Starting with the "Robot Plus Test Field," which opened in 2024, the city plans to complete the "Seoul Robot Tech Center," an anchor facility that provides one-stop support from technology development to demonstration to startup creation and serves as core infrastructure, by 2030.

The city also plans to use all of downtown Seoul as a "physical AI test bed." Centered on a test bed demonstration center to be created in the second half of this year, it will turn downtown Seoul, including public facilities and parks, into a permanently open demonstration stage to invigorate the industrial ecosystem.

A bird's-eye rendering of the Yongsan International Business District. /Courtesy of Seoul Metropolitan Government

By 2030, the city will inject a total of 100 billion won in a concentrated push to provide one-stop support from on-site demonstrations to market development, establishing a support system where demonstrations directly translate into sales and growth.

This will be realized in the "Yongsan International Business District." The core is to apply physical AI technology to city operations, safety, transportation, logistics, and energy, building it as a "standard model of an intelligent city."

The city will proactively build urban infrastructure such as an integrated operations center, communications networks, and sensors to collect city information in real time across sectors. It will link a digital twin (3D city information) with various sensors to forecast traffic congestion, energy peaks, and disaster situations, optimizing city operations.

The plan is to apply physical AI not only to advanced transportation services such as Autonomous Driving, traffic control, and robot parking, but also to infrastructure construction and overall city operations, including the nation's first underground logistics delivery system and city-level energy management.

In addition, the city will expand the introduction of physical AI to areas closely tied to citizens' lives, such as transportation, care, and safety, so people can feel innovation and change in their daily routines. The goal is to realize a city where technology becomes welfare.

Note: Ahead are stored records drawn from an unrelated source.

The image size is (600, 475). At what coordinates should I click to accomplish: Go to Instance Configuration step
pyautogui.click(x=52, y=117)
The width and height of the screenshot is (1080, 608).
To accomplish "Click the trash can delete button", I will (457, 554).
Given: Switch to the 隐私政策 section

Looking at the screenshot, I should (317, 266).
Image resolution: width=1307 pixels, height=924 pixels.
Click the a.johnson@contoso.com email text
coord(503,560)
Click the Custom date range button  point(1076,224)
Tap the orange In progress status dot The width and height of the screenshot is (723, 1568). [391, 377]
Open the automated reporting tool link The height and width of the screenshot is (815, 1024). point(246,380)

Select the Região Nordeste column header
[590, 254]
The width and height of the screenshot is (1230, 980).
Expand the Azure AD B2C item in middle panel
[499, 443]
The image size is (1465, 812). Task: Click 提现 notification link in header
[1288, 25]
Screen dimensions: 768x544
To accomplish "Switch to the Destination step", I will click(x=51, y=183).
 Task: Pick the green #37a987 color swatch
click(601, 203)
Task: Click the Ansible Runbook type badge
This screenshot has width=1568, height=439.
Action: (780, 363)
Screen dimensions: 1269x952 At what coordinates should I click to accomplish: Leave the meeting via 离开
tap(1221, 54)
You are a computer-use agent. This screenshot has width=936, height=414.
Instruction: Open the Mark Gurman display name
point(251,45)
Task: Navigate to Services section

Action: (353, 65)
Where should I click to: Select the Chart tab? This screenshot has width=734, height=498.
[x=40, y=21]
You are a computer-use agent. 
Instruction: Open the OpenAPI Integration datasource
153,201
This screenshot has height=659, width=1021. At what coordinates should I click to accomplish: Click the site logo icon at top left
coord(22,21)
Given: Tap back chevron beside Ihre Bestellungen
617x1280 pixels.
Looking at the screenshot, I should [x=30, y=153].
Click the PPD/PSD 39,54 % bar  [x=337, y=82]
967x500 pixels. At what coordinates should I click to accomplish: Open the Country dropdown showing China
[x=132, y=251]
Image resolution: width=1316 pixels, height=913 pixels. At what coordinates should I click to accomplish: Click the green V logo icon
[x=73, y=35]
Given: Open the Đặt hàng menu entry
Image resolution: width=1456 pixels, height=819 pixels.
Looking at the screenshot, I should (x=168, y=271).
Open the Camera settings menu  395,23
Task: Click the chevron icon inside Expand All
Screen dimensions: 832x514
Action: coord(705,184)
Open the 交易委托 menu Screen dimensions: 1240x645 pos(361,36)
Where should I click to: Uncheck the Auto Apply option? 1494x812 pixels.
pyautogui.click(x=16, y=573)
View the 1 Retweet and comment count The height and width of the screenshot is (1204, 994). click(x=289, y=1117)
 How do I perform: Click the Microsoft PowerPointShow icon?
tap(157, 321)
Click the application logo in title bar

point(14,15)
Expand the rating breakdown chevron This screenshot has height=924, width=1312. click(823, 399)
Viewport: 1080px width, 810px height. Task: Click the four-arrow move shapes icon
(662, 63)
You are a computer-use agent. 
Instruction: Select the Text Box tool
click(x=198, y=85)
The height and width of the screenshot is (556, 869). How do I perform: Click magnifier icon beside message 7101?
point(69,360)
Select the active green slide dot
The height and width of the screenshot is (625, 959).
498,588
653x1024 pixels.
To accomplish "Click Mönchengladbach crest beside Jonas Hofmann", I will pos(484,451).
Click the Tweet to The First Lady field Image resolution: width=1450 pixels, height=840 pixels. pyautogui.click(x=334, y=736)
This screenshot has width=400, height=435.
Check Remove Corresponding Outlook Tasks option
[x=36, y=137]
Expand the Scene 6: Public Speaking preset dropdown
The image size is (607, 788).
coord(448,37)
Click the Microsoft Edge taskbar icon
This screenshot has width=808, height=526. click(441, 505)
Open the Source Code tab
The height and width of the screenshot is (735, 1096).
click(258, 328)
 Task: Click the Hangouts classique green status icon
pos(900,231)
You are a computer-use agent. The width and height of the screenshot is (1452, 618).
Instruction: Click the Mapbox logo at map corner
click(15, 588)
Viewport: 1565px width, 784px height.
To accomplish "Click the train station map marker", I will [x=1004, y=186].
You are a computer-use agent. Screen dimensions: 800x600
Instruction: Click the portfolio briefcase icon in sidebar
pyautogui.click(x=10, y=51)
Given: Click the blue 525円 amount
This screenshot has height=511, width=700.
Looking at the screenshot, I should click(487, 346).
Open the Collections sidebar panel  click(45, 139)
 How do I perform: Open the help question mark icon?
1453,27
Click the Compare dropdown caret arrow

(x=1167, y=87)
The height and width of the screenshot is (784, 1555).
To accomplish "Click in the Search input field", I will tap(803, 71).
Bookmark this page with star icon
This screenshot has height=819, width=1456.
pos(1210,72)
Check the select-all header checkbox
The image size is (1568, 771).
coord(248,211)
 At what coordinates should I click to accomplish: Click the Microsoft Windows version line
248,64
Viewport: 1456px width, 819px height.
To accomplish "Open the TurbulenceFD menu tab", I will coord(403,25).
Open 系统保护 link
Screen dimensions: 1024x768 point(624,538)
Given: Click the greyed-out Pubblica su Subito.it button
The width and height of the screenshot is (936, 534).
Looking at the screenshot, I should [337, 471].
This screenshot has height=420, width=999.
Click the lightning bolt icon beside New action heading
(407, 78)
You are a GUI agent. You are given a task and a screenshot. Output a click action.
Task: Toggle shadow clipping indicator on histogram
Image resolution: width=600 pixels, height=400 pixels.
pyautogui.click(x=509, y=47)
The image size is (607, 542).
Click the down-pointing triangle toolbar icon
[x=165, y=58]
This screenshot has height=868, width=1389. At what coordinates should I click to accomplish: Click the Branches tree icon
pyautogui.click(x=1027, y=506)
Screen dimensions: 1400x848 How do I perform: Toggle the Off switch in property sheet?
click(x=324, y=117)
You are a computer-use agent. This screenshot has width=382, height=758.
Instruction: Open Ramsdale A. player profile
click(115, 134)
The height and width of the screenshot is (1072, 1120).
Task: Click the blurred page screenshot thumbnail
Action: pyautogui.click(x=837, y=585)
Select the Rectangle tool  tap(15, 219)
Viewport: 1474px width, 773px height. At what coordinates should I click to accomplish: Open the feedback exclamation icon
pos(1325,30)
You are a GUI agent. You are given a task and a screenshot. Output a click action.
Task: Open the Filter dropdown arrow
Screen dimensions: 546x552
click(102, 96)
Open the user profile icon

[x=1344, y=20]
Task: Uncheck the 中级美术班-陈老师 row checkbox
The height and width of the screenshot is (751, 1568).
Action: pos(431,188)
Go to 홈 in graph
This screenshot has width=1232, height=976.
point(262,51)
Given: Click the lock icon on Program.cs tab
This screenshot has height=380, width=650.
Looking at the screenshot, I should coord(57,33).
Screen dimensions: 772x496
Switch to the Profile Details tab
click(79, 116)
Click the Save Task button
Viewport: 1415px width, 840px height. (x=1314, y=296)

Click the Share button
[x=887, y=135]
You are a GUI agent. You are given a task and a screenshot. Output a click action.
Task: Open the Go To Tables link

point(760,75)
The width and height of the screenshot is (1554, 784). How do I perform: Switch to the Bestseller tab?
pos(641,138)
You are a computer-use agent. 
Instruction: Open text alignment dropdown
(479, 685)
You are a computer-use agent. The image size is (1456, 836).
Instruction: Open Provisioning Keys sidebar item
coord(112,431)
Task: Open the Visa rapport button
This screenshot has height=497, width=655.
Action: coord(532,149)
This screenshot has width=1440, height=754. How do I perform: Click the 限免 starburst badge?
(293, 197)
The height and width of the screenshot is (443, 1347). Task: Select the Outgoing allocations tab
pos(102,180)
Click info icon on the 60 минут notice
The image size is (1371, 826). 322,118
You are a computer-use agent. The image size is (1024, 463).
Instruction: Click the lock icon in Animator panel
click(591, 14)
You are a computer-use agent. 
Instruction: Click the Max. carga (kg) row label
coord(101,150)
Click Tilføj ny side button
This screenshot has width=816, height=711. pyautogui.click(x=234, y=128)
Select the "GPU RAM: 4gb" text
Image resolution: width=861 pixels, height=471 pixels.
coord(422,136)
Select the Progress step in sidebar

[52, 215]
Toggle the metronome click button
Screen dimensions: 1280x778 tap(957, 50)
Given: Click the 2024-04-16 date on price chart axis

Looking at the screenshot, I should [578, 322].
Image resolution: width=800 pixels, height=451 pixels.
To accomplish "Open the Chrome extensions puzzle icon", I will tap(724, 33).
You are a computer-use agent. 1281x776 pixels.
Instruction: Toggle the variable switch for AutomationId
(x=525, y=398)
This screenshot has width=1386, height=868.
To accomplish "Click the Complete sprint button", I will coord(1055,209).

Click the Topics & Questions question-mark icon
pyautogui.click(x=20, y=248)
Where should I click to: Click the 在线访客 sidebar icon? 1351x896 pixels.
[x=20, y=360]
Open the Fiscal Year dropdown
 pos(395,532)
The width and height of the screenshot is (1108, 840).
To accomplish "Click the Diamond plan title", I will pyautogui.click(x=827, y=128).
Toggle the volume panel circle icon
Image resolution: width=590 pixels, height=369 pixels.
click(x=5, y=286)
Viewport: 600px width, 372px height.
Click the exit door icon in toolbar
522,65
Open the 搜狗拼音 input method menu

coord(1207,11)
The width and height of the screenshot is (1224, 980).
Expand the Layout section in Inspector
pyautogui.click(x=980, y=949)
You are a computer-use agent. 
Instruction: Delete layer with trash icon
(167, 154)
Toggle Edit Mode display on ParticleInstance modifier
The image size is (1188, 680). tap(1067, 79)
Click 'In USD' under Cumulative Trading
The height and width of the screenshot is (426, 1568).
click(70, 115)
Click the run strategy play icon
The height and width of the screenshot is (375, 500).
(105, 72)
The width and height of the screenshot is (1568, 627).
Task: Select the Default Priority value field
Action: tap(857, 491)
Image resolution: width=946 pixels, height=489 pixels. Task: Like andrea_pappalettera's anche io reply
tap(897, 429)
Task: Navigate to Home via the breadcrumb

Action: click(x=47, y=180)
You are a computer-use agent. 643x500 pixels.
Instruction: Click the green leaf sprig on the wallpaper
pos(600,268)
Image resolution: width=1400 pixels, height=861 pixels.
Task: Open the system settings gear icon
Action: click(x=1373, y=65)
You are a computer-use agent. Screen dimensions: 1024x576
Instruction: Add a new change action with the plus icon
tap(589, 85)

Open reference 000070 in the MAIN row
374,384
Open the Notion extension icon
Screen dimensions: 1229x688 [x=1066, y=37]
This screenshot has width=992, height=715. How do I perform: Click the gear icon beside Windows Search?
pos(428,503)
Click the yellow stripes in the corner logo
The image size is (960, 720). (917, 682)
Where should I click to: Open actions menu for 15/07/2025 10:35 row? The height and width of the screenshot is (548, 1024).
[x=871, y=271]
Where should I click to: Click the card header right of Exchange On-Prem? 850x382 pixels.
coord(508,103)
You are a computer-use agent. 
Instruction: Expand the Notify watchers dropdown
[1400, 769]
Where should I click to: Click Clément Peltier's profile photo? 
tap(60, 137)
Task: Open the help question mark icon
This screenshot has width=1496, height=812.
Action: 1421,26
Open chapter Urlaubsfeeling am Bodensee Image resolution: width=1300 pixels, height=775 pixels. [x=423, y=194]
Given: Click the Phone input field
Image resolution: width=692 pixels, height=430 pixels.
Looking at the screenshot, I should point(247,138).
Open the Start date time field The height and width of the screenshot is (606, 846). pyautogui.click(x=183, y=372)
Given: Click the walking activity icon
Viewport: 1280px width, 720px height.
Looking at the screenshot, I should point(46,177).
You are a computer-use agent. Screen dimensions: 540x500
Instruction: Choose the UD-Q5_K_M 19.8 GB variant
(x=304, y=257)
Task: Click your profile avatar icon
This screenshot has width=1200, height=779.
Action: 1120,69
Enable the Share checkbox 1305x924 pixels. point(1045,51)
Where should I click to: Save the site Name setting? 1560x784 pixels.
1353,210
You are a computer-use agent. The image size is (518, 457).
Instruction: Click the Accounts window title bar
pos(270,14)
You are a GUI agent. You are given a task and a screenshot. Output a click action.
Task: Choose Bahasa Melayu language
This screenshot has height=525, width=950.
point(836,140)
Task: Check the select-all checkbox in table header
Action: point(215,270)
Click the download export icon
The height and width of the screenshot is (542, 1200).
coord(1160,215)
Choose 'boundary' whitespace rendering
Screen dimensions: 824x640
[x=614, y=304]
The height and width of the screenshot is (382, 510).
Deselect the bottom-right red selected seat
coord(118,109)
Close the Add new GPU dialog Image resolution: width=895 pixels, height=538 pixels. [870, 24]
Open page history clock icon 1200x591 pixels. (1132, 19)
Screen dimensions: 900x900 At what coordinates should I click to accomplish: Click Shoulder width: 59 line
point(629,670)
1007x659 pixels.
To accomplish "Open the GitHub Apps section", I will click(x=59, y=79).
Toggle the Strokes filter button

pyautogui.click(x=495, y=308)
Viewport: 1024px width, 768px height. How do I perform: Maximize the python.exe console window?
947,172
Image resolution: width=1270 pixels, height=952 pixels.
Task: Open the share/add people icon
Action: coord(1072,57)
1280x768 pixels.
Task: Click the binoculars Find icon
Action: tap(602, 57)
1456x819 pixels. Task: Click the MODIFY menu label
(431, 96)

A view of the Robot Plus test field. /Courtesy of Seoul Metropolitan Government

In Oct. this year, the nation's first and the world's third "Level 4 unmanned robotaxi" will begin operating in the city center. The early-morning companion autonomous bus service, currently on one route from Dobong to Yeongdeungpo (A160), will expand to four routes (five vehicles) including Geumcheon to Sejong-ro, Sanggye to Express Bus Terminal, and Eunpyeong to Yangjae. A driverless autonomous shuttle bus (two vehicles) on Cheonggyecheon and autonomous village buses (six vehicles) will also run, bringing the total number of autonomous buses operating across Seoul this year to 18.

Physical AI will also fill gaps in care services. The city will expand the distribution of robots that assist rehabilitation and walking, as well as wearable robots that support muscle strength. It will also introduce AI fire patrol robots and safety inspection drones to expand safety infrastructure based on physical AI.

In addition, by 2030, the city plans to invest 120 billion won to make the urban infrastructure management system, including firefighting and disaster response, more intelligent.

Mayor Oh Se-hoon said, "Technology must ultimately serve people, and the 'physical AI leading city' that Seoul envisions is a city that creates the warmest change with the coldest technology," adding, "Seoul is ready to embark on a great journey to become the global center and standard for physical AI."